Task to complete:
Please print all of the records shown below, exactly as given.

Data provided:
☆ ☆ ☆ ☆ ☆

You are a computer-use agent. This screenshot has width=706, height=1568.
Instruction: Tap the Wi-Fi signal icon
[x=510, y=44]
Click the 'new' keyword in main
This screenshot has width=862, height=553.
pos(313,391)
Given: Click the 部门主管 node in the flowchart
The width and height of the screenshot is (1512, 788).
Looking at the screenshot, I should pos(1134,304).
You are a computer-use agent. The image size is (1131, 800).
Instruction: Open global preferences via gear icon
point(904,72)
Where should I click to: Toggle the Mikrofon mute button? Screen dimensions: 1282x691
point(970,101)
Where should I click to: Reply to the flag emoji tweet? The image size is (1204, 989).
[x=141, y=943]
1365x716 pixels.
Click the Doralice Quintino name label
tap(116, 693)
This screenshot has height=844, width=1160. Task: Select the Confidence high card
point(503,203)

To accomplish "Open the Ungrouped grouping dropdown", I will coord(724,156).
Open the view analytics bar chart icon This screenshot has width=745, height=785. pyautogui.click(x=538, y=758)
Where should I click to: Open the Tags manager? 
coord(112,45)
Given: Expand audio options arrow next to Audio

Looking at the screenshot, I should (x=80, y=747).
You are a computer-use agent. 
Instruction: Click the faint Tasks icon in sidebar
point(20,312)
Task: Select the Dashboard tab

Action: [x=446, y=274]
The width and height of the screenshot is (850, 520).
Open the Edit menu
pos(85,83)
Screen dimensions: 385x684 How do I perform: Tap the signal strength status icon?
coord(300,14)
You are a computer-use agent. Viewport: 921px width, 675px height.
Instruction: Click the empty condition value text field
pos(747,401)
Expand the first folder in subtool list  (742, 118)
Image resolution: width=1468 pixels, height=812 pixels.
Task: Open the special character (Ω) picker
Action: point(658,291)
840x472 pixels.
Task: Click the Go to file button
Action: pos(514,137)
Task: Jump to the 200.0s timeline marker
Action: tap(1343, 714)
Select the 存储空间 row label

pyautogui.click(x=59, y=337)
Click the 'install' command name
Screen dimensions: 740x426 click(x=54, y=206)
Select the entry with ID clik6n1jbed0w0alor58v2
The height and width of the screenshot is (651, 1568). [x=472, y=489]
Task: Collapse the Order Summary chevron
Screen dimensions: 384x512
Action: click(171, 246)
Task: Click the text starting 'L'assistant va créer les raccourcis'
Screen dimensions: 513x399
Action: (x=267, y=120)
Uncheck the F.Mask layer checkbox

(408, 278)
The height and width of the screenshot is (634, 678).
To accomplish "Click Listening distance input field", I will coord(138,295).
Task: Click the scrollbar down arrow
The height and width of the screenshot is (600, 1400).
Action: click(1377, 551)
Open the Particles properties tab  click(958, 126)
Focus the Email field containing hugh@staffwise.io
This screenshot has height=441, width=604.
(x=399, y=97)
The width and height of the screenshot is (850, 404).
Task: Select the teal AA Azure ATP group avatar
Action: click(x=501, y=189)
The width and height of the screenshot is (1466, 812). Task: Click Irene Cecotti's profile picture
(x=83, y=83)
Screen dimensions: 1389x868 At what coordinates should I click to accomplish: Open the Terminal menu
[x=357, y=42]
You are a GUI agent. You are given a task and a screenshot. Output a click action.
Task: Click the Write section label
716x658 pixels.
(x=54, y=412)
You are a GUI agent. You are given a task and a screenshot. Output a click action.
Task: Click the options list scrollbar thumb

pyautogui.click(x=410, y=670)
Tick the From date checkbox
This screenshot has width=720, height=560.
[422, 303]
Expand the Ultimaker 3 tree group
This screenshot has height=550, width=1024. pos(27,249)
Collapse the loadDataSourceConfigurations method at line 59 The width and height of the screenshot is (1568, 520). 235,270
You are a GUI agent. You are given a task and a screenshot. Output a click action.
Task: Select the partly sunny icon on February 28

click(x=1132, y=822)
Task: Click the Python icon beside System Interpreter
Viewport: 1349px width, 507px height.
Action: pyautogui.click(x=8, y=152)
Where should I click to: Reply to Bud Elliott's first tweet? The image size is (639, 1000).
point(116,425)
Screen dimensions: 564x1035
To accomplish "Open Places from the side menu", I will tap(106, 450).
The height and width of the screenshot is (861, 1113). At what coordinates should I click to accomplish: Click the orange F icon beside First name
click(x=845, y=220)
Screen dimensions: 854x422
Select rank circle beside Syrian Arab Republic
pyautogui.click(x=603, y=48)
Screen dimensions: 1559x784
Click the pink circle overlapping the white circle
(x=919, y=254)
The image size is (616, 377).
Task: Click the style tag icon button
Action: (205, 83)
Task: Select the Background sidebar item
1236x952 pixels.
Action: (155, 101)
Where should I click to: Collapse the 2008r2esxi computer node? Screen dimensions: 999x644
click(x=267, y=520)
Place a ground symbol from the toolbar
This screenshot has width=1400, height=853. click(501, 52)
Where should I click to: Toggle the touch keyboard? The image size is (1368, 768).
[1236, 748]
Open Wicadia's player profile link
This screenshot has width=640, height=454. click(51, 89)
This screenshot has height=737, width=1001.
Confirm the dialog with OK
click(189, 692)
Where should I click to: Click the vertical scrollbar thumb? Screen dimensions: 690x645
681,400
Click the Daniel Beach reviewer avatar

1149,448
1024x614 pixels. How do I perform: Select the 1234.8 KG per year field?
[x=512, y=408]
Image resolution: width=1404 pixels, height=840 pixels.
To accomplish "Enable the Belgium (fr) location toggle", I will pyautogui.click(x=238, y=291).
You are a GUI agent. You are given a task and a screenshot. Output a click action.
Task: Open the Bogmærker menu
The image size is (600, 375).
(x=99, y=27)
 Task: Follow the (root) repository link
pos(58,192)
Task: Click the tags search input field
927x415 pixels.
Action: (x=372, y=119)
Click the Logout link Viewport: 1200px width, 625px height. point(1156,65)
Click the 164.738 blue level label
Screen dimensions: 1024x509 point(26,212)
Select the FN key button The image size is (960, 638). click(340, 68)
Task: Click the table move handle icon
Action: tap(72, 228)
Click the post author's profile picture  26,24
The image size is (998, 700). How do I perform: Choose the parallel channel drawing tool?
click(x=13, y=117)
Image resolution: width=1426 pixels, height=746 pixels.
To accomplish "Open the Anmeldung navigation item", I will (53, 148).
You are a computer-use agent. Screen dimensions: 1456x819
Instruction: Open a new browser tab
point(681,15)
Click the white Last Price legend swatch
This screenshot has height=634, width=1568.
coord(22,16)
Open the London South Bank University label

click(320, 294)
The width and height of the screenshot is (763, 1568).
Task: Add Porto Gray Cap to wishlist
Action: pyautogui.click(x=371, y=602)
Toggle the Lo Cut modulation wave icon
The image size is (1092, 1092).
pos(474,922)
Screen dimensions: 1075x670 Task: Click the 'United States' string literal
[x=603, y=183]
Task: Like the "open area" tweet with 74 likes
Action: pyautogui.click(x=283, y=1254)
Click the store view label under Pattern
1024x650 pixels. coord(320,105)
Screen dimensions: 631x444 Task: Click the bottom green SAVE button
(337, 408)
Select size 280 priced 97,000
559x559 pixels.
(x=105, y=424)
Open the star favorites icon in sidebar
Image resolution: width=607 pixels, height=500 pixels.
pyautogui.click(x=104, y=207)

☆ ☆ ☆ ☆ ☆

Response to the task:
You are a computer-use agent. This screenshot has width=706, height=1568.
Instruction: Tap the Wi-Fi signal icon
[x=510, y=44]
Click the 'new' keyword in main
This screenshot has width=862, height=553.
pos(313,391)
Given: Click the 部门主管 node in the flowchart
The width and height of the screenshot is (1512, 788).
Looking at the screenshot, I should pos(1134,304).
You are a computer-use agent. The image size is (1131, 800).
Instruction: Open global preferences via gear icon
point(904,72)
Where should I click to: Toggle the Mikrofon mute button? Screen dimensions: 1282x691
point(970,101)
Where should I click to: Reply to the flag emoji tweet? The image size is (1204, 989).
[x=141, y=943]
1365x716 pixels.
Click the Doralice Quintino name label
tap(116, 693)
This screenshot has height=844, width=1160. Task: Select the Confidence high card
point(503,203)

To accomplish "Open the Ungrouped grouping dropdown", I will coord(724,156).
Open the view analytics bar chart icon This screenshot has width=745, height=785. pyautogui.click(x=538, y=758)
Where should I click to: Open the Tags manager? 
coord(112,45)
Given: Expand audio options arrow next to Audio

Looking at the screenshot, I should (x=80, y=747).
You are a computer-use agent. 
Instruction: Click the faint Tasks icon in sidebar
point(20,312)
Task: Select the Dashboard tab

Action: [x=446, y=274]
The width and height of the screenshot is (850, 520).
Open the Edit menu
pos(85,83)
Screen dimensions: 385x684 How do I perform: Tap the signal strength status icon?
coord(300,14)
You are a computer-use agent. Viewport: 921px width, 675px height.
Instruction: Click the empty condition value text field
pos(747,401)
Expand the first folder in subtool list  (742, 118)
Image resolution: width=1468 pixels, height=812 pixels.
Task: Open the special character (Ω) picker
Action: point(658,291)
840x472 pixels.
Task: Click the Go to file button
Action: pos(514,137)
Task: Jump to the 200.0s timeline marker
Action: tap(1343, 714)
Select the 存储空间 row label

pyautogui.click(x=59, y=337)
Click the 'install' command name
Screen dimensions: 740x426 click(x=54, y=206)
Select the entry with ID clik6n1jbed0w0alor58v2
The height and width of the screenshot is (651, 1568). [x=472, y=489]
Task: Collapse the Order Summary chevron
Screen dimensions: 384x512
Action: click(171, 246)
Task: Click the text starting 'L'assistant va créer les raccourcis'
Screen dimensions: 513x399
Action: (x=267, y=120)
Uncheck the F.Mask layer checkbox

(408, 278)
The height and width of the screenshot is (634, 678).
To accomplish "Click Listening distance input field", I will coord(138,295).
Task: Click the scrollbar down arrow
The height and width of the screenshot is (600, 1400).
Action: click(1377, 551)
Open the Particles properties tab  click(958, 126)
Focus the Email field containing hugh@staffwise.io
This screenshot has height=441, width=604.
(x=399, y=97)
The width and height of the screenshot is (850, 404).
Task: Select the teal AA Azure ATP group avatar
Action: click(x=501, y=189)
The width and height of the screenshot is (1466, 812). Task: Click Irene Cecotti's profile picture
(x=83, y=83)
Screen dimensions: 1389x868 At what coordinates should I click to accomplish: Open the Terminal menu
[x=357, y=42]
You are a GUI agent. You are given a task and a screenshot. Output a click action.
Task: Click the Write section label
716x658 pixels.
(x=54, y=412)
You are a GUI agent. You are given a task and a screenshot. Output a click action.
Task: Click the options list scrollbar thumb

pyautogui.click(x=410, y=670)
Tick the From date checkbox
This screenshot has width=720, height=560.
[422, 303]
Expand the Ultimaker 3 tree group
This screenshot has height=550, width=1024. pos(27,249)
Collapse the loadDataSourceConfigurations method at line 59 The width and height of the screenshot is (1568, 520). 235,270
You are a GUI agent. You are given a task and a screenshot. Output a click action.
Task: Select the partly sunny icon on February 28

click(x=1132, y=822)
Task: Click the Python icon beside System Interpreter
Viewport: 1349px width, 507px height.
Action: pyautogui.click(x=8, y=152)
Where should I click to: Reply to Bud Elliott's first tweet? The image size is (639, 1000).
point(116,425)
Screen dimensions: 564x1035
To accomplish "Open Places from the side menu", I will tap(106, 450).
The height and width of the screenshot is (861, 1113). At what coordinates should I click to accomplish: Click the orange F icon beside First name
click(x=845, y=220)
Screen dimensions: 854x422
Select rank circle beside Syrian Arab Republic
pyautogui.click(x=603, y=48)
Screen dimensions: 1559x784
Click the pink circle overlapping the white circle
(x=919, y=254)
The image size is (616, 377).
Task: Click the style tag icon button
Action: (205, 83)
Task: Select the Background sidebar item
1236x952 pixels.
Action: (155, 101)
Where should I click to: Collapse the 2008r2esxi computer node? Screen dimensions: 999x644
click(x=267, y=520)
Place a ground symbol from the toolbar
This screenshot has width=1400, height=853. click(501, 52)
Where should I click to: Toggle the touch keyboard? The image size is (1368, 768).
[1236, 748]
Open Wicadia's player profile link
This screenshot has width=640, height=454. click(51, 89)
This screenshot has height=737, width=1001.
Confirm the dialog with OK
click(189, 692)
Where should I click to: Click the vertical scrollbar thumb? Screen dimensions: 690x645
681,400
Click the Daniel Beach reviewer avatar

1149,448
1024x614 pixels. How do I perform: Select the 1234.8 KG per year field?
[x=512, y=408]
Image resolution: width=1404 pixels, height=840 pixels.
To accomplish "Enable the Belgium (fr) location toggle", I will pyautogui.click(x=238, y=291).
You are a GUI agent. You are given a task and a screenshot. Output a click action.
Task: Open the Bogmærker menu
The image size is (600, 375).
(x=99, y=27)
 Task: Follow the (root) repository link
pos(58,192)
Task: Click the tags search input field
927x415 pixels.
Action: (x=372, y=119)
Click the Logout link Viewport: 1200px width, 625px height. point(1156,65)
Click the 164.738 blue level label
Screen dimensions: 1024x509 point(26,212)
Select the FN key button The image size is (960, 638). click(340, 68)
Task: Click the table move handle icon
Action: tap(72, 228)
Click the post author's profile picture  26,24
The image size is (998, 700). How do I perform: Choose the parallel channel drawing tool?
click(x=13, y=117)
Image resolution: width=1426 pixels, height=746 pixels.
To accomplish "Open the Anmeldung navigation item", I will (53, 148).
You are a computer-use agent. Screen dimensions: 1456x819
Instruction: Open a new browser tab
point(681,15)
Click the white Last Price legend swatch
This screenshot has height=634, width=1568.
coord(22,16)
Open the London South Bank University label

click(320, 294)
The width and height of the screenshot is (763, 1568).
Task: Add Porto Gray Cap to wishlist
Action: pyautogui.click(x=371, y=602)
Toggle the Lo Cut modulation wave icon
The image size is (1092, 1092).
pos(474,922)
Screen dimensions: 1075x670 Task: Click the 'United States' string literal
[x=603, y=183]
Task: Like the "open area" tweet with 74 likes
Action: pyautogui.click(x=283, y=1254)
Click the store view label under Pattern
1024x650 pixels. coord(320,105)
Screen dimensions: 631x444 Task: Click the bottom green SAVE button
(337, 408)
Select size 280 priced 97,000
559x559 pixels.
(x=105, y=424)
Open the star favorites icon in sidebar
Image resolution: width=607 pixels, height=500 pixels.
pyautogui.click(x=104, y=207)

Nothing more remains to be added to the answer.